Materials provided:
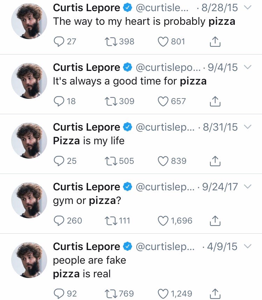Screen dimensions: 262x300
Task: Expand the menu arrow on 9/24/17 tweet
Action: (x=247, y=187)
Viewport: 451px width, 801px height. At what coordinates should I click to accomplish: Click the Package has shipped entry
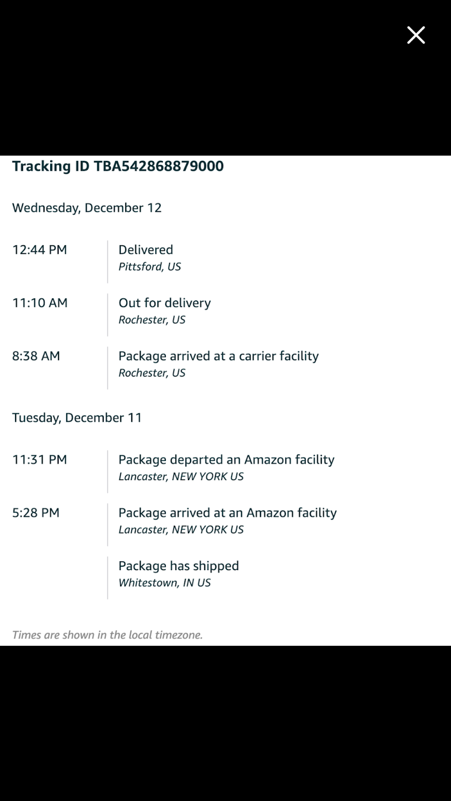coord(178,566)
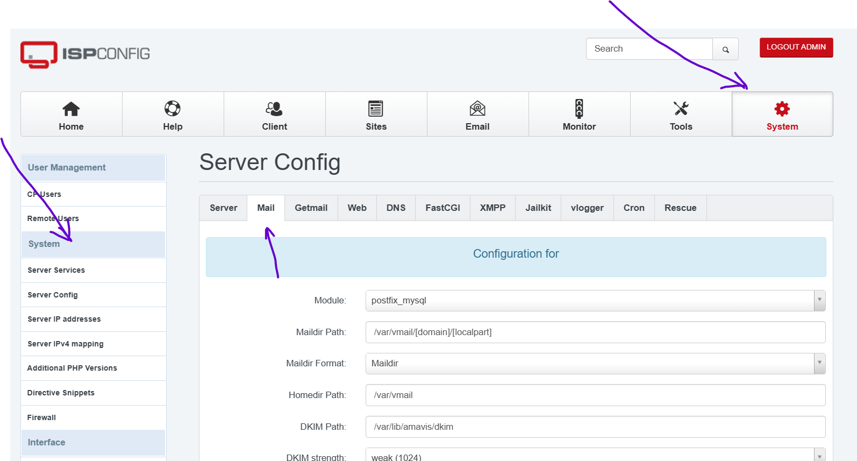Click the Maildir Path input field
This screenshot has height=461, width=857.
coord(595,332)
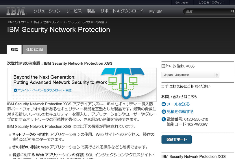Screen dimensions: 235x159
Task: Click the search magnifier icon
Action: 233,12
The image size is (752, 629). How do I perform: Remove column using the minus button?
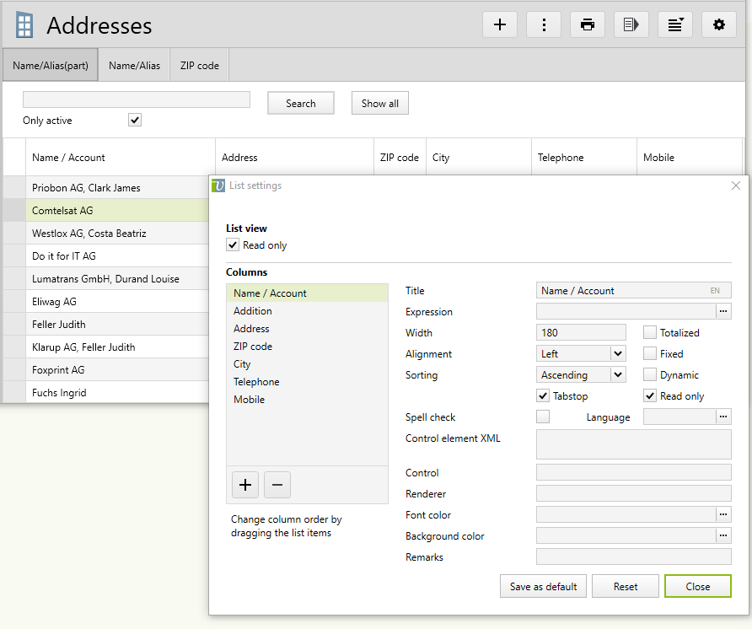pos(277,485)
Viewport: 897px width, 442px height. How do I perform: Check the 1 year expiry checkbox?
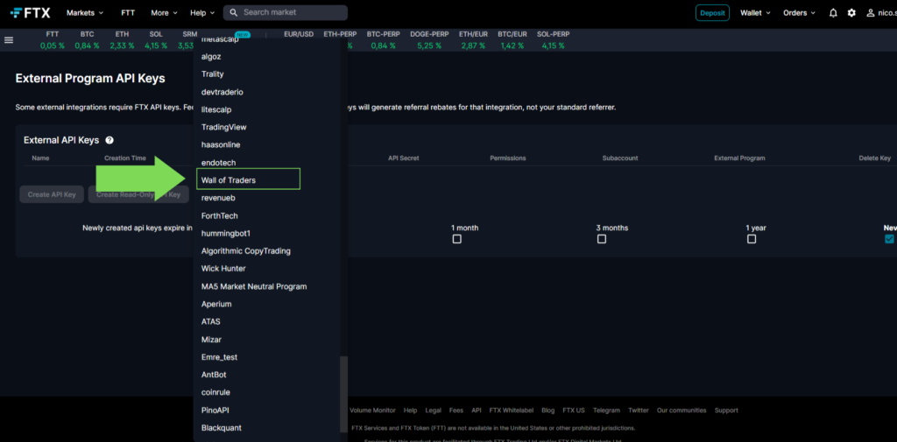pos(752,239)
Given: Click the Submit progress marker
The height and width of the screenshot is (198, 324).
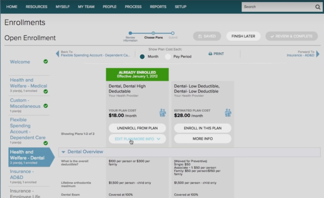Looking at the screenshot, I should pyautogui.click(x=173, y=32).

What you need to do:
Your copy should hold exactly and only the lines from the one containing "The height and" through the end of the material, inclusive, repeated word for word and without pictures.

Result:
The height and width of the screenshot is (198, 324).
Looking at the screenshot, I should pyautogui.click(x=173, y=32).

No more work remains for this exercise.